Caffeine-less coffee has been advertised for years. People
regarded it like near-beer. Only through weeks of reading did we
find a way to put it another light.
To advertise a tooth paste this writer has also read many
volumes of scientific matter dry as dust. But in the middle of one
volume he found the idea which has helped make millions for that
tooth paste maker. And has made this campaign one of the
sensations of advertising.
Genius is the art of taking pains. The advertising man who
spares the midnight oil will never get very far.
Before advertising a food product, 130 men were employed for
weeks to interview all classes of consumers.
On another line, letters we sent to 12,000 physicians.
Questionnaires are often mailed to tens of thousands of men and
women to get the viewpoint of consumers.
A $25,000-a-year man, before advertising outfits for acetylene
gas, spent weeks in going from farm to farm. Another man did that
on a tractor.
Before advertising a shaving cream, one thousand men were
asked to state what they most desired in a shaving soap.
Called on to advertise pork and beans, a canvass was made of
some thousand of homes. Theretofore all pork and bean advertising
has been based on "Buy my brand." That canvass showed that only 4
per cent of the people used any canned pork and beans. Ninety-six
per cent baked their beans at home. The problem was not to sell a
particular brand. Any such attempt appealed to only four per
cent. The right appeal was to win the people away from home-baked
beans. The advertising, which without knowledge must have failed,
proved a great success.
A canvas is made, not only of homes, but of dealers.
Competition is measured up.
Every advertiser of a similar product is written for his
literature and claims. Thus we start with exact information on all
that are rivals are doing.
Clipping bureaus are patronized, so that everything printed on
our subject comes to the man who writes ads.
Every comment that comes from consumers or dealers goes to
this man's desk.
It is often necessary in a line to learn the total
expenditure. We must learn what a user spends a year, else we
shall not know if users are worth the cost of getting.
We must learn the total consumption, else we may overspend.
We must learn the percentage of readers to whom our product
appeals.

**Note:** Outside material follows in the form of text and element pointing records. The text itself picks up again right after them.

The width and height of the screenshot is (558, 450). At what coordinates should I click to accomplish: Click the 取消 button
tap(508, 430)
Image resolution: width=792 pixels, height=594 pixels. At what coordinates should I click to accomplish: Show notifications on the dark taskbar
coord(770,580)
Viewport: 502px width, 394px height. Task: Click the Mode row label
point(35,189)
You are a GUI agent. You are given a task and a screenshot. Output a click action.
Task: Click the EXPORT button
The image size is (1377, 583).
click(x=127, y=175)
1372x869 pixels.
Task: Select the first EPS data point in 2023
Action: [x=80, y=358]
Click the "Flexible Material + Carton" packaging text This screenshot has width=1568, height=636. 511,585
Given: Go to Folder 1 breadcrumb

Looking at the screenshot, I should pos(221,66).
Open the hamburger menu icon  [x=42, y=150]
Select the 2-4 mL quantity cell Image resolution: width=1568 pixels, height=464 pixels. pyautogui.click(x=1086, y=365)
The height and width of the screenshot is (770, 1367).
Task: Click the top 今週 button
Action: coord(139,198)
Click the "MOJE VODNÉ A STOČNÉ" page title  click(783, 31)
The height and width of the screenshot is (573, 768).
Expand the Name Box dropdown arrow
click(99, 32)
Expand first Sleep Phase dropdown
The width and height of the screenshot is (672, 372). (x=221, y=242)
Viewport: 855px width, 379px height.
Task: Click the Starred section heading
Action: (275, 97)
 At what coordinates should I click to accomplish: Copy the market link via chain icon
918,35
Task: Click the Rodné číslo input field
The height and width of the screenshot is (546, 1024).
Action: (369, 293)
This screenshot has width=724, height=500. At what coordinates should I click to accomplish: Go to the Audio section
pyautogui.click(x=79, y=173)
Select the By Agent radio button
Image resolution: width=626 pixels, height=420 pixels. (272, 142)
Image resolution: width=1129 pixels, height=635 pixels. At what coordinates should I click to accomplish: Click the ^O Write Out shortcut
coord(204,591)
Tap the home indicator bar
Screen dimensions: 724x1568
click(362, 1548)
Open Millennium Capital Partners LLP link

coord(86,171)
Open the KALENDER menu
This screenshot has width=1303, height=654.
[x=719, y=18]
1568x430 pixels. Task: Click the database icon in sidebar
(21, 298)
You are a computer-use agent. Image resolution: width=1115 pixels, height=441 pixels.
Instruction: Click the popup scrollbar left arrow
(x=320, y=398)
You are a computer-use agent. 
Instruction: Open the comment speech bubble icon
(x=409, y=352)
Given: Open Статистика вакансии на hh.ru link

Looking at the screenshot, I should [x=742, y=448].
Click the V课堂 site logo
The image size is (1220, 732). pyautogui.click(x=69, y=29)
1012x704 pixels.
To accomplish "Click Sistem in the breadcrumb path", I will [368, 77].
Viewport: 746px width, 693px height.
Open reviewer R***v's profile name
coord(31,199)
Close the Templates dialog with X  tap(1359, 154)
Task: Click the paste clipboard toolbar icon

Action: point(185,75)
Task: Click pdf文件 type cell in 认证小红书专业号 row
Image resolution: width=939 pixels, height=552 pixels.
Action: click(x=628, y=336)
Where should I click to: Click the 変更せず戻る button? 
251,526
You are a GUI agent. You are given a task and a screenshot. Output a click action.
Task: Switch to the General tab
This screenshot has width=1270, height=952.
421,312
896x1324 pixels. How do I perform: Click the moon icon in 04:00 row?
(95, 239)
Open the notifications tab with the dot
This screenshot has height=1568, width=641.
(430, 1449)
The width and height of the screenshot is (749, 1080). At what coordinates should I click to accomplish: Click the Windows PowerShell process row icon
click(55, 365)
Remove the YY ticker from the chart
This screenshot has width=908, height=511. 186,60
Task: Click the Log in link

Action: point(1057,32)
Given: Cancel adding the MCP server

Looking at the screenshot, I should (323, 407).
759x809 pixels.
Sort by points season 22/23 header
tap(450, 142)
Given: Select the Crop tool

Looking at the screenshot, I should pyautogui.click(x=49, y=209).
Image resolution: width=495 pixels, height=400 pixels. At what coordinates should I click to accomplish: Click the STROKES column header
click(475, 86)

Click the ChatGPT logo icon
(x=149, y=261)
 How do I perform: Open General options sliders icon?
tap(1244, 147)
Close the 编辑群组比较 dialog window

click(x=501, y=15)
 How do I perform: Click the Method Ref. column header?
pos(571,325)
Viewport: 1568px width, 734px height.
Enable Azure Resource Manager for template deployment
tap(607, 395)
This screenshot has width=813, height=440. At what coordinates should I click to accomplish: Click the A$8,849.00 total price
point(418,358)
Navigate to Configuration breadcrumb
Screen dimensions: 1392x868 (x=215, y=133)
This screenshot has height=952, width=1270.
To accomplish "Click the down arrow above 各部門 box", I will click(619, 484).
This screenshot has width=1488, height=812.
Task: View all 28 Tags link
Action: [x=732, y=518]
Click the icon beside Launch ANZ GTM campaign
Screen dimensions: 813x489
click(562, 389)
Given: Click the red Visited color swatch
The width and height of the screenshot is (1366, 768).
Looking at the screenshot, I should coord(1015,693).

We must often gather this data on classes. The
percentage may differ on farms and in cities. The cost of
advertising largely depends on the percentage of waste circulation.
Thus an advertising campaign is usually preceded by a very
large volume of data. Even an experimental campaign, for effective
experiments cost a great deal of work and time.
Often chemists are employed to prove or disprove doubtful
claims. An advertiser, in all good faith, makes an impressive
assertion. If it is true, it will form a big factor in
advertising. If untrue, it may prove a boomerang. And it may bar
o ur ads from good mediums. It is remarkable how often a maker
proves wrong on assertions he has made for years.
Impressive claims are made far more impressive by making them
exact. So many experiments are made to get the actual figures.
For instance, a certain drink is known to have a large food value.
That simple assertion is not very convincing. So we send the drink
to the laboratory and find that its food value is 425 calories per
pint. One pint is equal to six eggs in calories of nutriment.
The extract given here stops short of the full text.